● **Условие задания**
Напишите продолжение отрывка о Мейерхольде, начав сразу после последнего предложения.

● **Текст для чтения**
-------------------------
Иногда он такие подробности явно выдумывал по ходу рассказа. Ожидающие глаза слушателей помогали его воображению. Может быть, и рассказы эти ему были нужны, чтобы стимулировать себя к «выдумыванию», ведь он прежде всего был актер с необычайно развитой и развиваемой до последних дней (пел же Станиславский до глубокой старости гаммы, давно оставив актерство) способностью к импровизации. Но я также нпомню и много случаев, когда Мейерхольд говорил: не знаю. Рассказывая труппе постановочный план «Списка благодеяний», он пропускал отдельные картины, говоря: «А этого я еще пока не знаю...» В подобном же докладе о «Ревизоре» (20 октября 1925 года) он, например, сказал: «Теперь последнее действие. Я миную некоторые подробности начала, потому что для меня еще многое не ясно, сам я еще недостаточно продумал, но заключительную сцену я знаю и в общих чертах о ней скажу...» Но то, что он рассказал, только отдаленно было похоже на то, как в спектакле кончался «Ревизор». Предварительный замысел был для него ориентиром, но он часто отходил от него в живом процессе репетиций.
-------------------------
● **Исходные данные**
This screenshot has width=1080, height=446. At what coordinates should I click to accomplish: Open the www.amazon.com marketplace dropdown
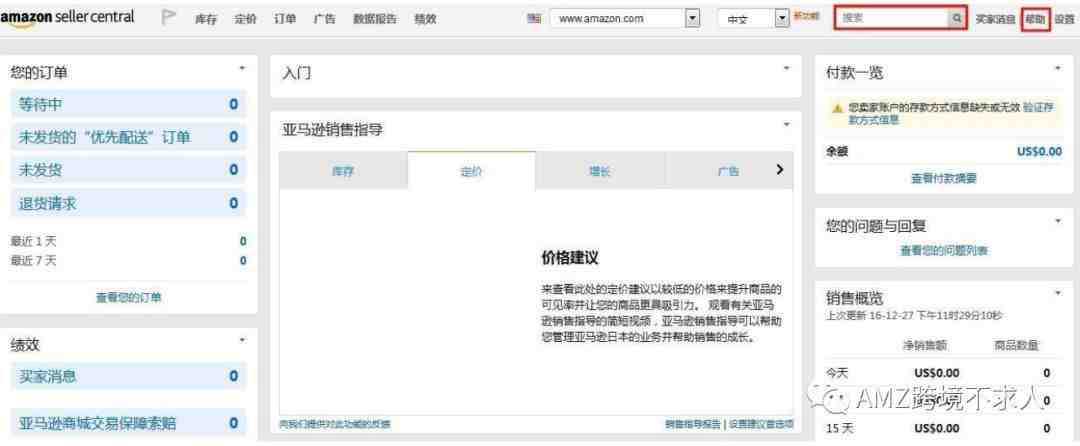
-------------------------
● **Результат упражнения**
После 1931 года постановка «Гамлета», кажется, реально, практически не планировалась в Театре Мейерхольда, но это не значило, что сам Мейерхольд не мечтал о ней и не готовился к ней. Наоборот, в его творческом воображении постепенно рос и зрел замысел постановки, и уже в середине тридцатых годов Мейерхольд рассказывал отдельные сцены из этого так никогда да и не родившегося спектакля с такой яркостью и точностью, что потом начинало казаться, что ты уже видел спектакль на сцене... Осенью 1936 года, вернувшись из Парижа, Мейерхольд нам говорил, что он вел переговоры с Пикассо об оформлении для «Гамлета». Это был последний хороший, спокойный рабочий период в его жизни — осень 36-го года. Шли репетиции «Бориса Годунова», и снова в какой-то не очень отдаленной перспективе возникли мечты о «Гамлете ».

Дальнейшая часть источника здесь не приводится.